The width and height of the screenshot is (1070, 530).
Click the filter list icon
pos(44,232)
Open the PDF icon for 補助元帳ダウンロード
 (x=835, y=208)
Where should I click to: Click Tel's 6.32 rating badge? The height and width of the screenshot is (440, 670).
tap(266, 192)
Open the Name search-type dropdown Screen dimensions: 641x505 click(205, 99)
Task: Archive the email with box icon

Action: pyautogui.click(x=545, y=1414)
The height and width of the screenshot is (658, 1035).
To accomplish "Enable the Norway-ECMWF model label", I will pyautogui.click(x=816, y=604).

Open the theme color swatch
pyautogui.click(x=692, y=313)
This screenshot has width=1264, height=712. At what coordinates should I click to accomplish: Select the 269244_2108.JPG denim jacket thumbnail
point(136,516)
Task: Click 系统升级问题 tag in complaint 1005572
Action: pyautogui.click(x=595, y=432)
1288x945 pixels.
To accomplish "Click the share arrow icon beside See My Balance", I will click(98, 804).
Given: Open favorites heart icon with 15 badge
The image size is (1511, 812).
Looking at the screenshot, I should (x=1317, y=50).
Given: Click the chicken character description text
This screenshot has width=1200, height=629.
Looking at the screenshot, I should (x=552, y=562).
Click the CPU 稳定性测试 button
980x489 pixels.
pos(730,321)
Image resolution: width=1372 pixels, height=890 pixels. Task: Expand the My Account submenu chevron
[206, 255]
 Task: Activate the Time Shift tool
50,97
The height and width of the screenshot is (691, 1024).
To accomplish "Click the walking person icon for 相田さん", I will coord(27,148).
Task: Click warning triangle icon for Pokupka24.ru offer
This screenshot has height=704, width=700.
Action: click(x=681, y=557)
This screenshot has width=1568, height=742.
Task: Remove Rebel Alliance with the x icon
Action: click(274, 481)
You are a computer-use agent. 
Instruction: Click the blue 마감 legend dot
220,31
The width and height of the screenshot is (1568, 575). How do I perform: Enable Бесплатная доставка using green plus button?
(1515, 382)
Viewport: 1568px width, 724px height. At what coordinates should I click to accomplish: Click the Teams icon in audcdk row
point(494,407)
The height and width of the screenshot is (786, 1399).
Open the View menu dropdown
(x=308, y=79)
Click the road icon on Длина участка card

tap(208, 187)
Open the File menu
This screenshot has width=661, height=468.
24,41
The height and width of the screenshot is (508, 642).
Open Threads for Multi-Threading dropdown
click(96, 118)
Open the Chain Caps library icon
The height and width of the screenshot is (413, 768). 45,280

##############################

■ Problem to work on: Give back the data above exactly, so that every line matches.

■ Response to the task:
The width and height of the screenshot is (1070, 530).
Click the filter list icon
pos(44,232)
Open the PDF icon for 補助元帳ダウンロード
 (x=835, y=208)
Where should I click to: Click Tel's 6.32 rating badge? The height and width of the screenshot is (440, 670).
tap(266, 192)
Open the Name search-type dropdown Screen dimensions: 641x505 click(205, 99)
Task: Archive the email with box icon

Action: pyautogui.click(x=545, y=1414)
The height and width of the screenshot is (658, 1035).
To accomplish "Enable the Norway-ECMWF model label", I will pyautogui.click(x=816, y=604).

Open the theme color swatch
pyautogui.click(x=692, y=313)
This screenshot has width=1264, height=712. At what coordinates should I click to accomplish: Select the 269244_2108.JPG denim jacket thumbnail
point(136,516)
Task: Click 系统升级问题 tag in complaint 1005572
Action: pyautogui.click(x=595, y=432)
1288x945 pixels.
To accomplish "Click the share arrow icon beside See My Balance", I will click(98, 804).
Given: Open favorites heart icon with 15 badge
The image size is (1511, 812).
Looking at the screenshot, I should (x=1317, y=50).
Given: Click the chicken character description text
This screenshot has width=1200, height=629.
Looking at the screenshot, I should (x=552, y=562).
Click the CPU 稳定性测试 button
980x489 pixels.
pos(730,321)
Image resolution: width=1372 pixels, height=890 pixels. Task: Expand the My Account submenu chevron
[206, 255]
 Task: Activate the Time Shift tool
50,97
The height and width of the screenshot is (691, 1024).
To accomplish "Click the walking person icon for 相田さん", I will coord(27,148).
Task: Click warning triangle icon for Pokupka24.ru offer
This screenshot has height=704, width=700.
Action: click(x=681, y=557)
This screenshot has width=1568, height=742.
Task: Remove Rebel Alliance with the x icon
Action: click(274, 481)
You are a computer-use agent. 
Instruction: Click the blue 마감 legend dot
220,31
The width and height of the screenshot is (1568, 575). How do I perform: Enable Бесплатная доставка using green plus button?
(1515, 382)
Viewport: 1568px width, 724px height. At what coordinates should I click to accomplish: Click the Teams icon in audcdk row
point(494,407)
The height and width of the screenshot is (786, 1399).
Open the View menu dropdown
(x=308, y=79)
Click the road icon on Длина участка card

tap(208, 187)
Open the File menu
This screenshot has width=661, height=468.
24,41
The height and width of the screenshot is (508, 642).
Open Threads for Multi-Threading dropdown
click(96, 118)
Open the Chain Caps library icon
The height and width of the screenshot is (413, 768). 45,280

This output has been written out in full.